• _Exercise instructions_: Before copying, find the line below that contains "This screenshot has"; then return it and all later lines exactly, up to and including the final line, with no pictures.

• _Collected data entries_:
● ● ● ●

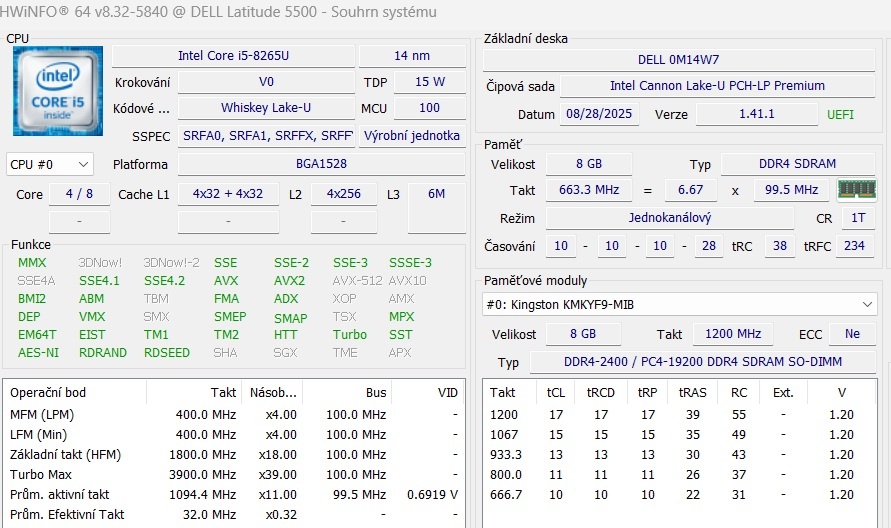The height and width of the screenshot is (528, 891).
Task: Click the Intel Cannon Lake-U chipset field
Action: 718,87
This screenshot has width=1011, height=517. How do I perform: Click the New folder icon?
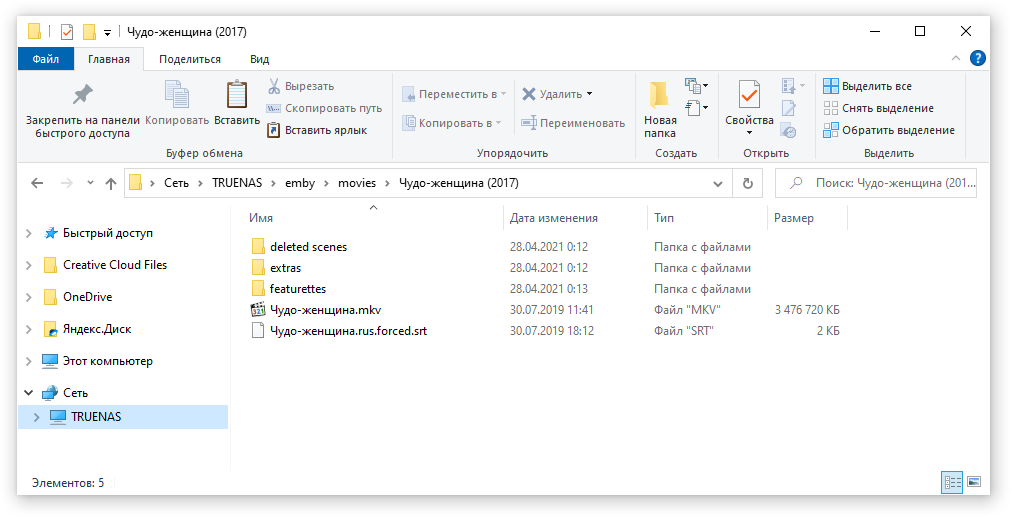tap(659, 95)
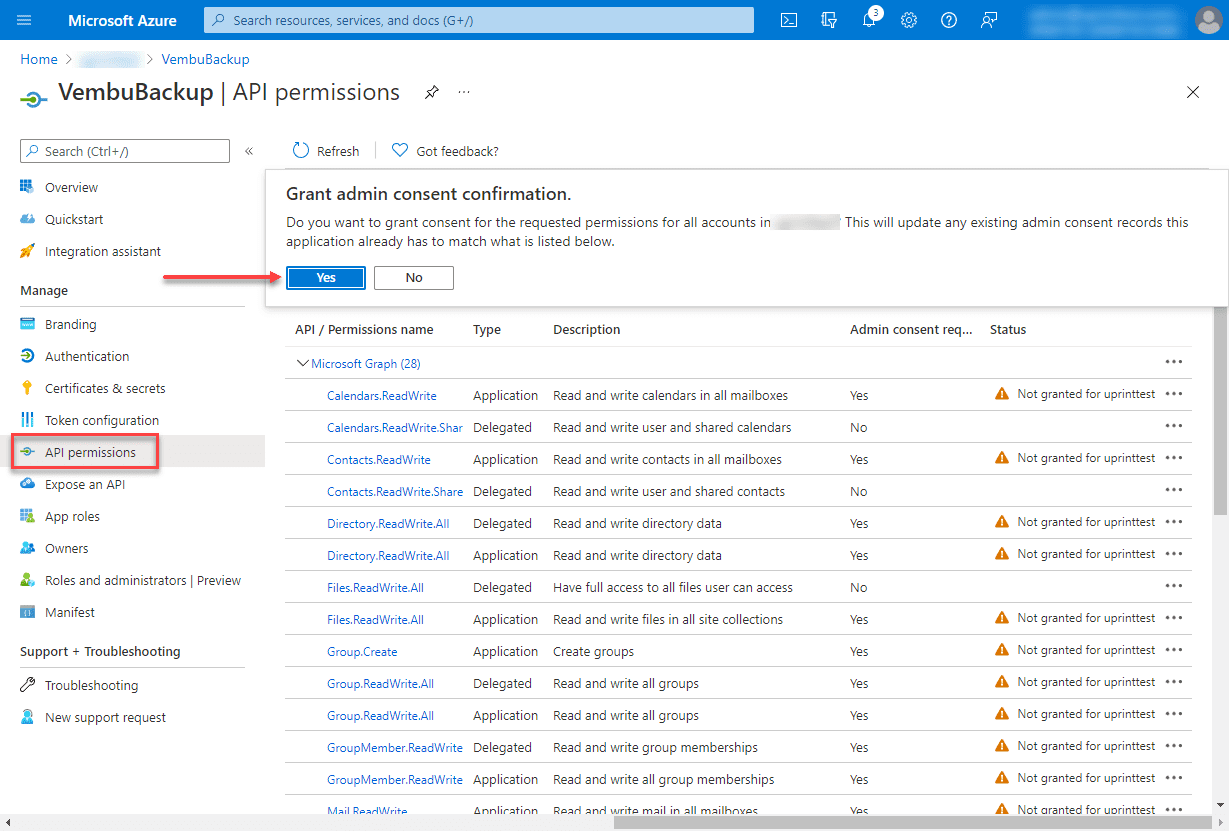Click the Refresh toolbar button
Image resolution: width=1229 pixels, height=831 pixels.
click(x=326, y=151)
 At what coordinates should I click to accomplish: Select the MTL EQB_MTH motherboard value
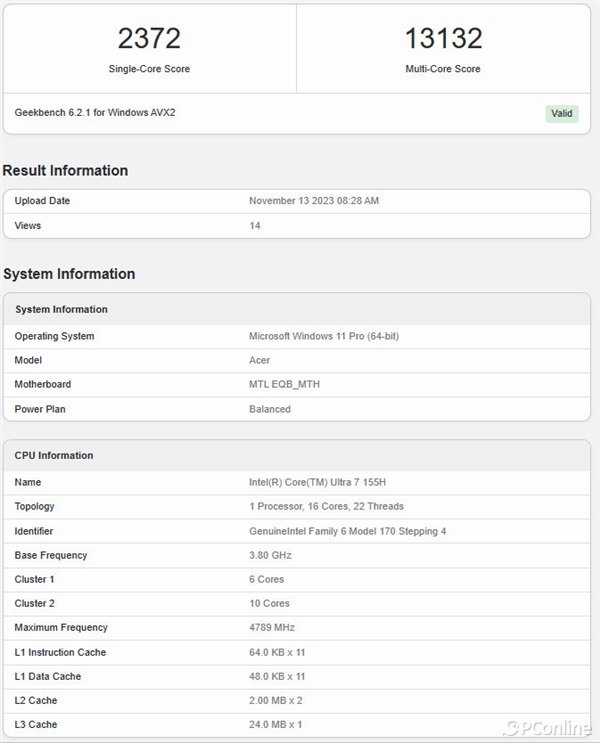tap(284, 384)
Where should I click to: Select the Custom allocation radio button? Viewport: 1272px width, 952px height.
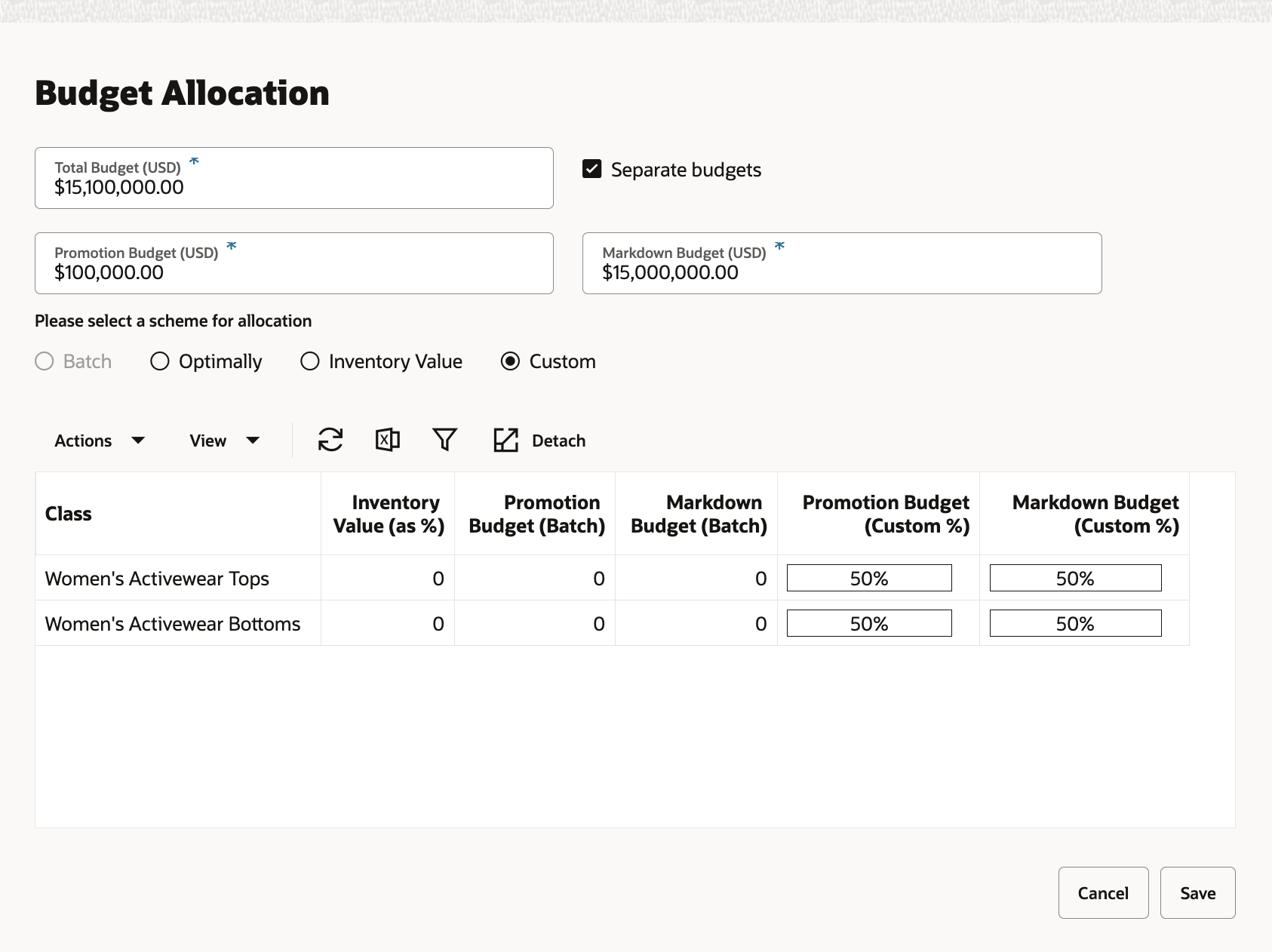(511, 361)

● ● ● ●

• _Answer to this exercise_:
This screenshot has width=1011, height=517. How do I perform: Click the New folder icon?
tap(659, 95)
Click the Refresh toolbar button
Image resolution: width=1229 pixels, height=831 pixels.
click(x=326, y=151)
 At what coordinates should I click to accomplish: Select the MTL EQB_MTH motherboard value
tap(284, 384)
Where should I click to: Select the Custom allocation radio button? Viewport: 1272px width, 952px height.
(511, 361)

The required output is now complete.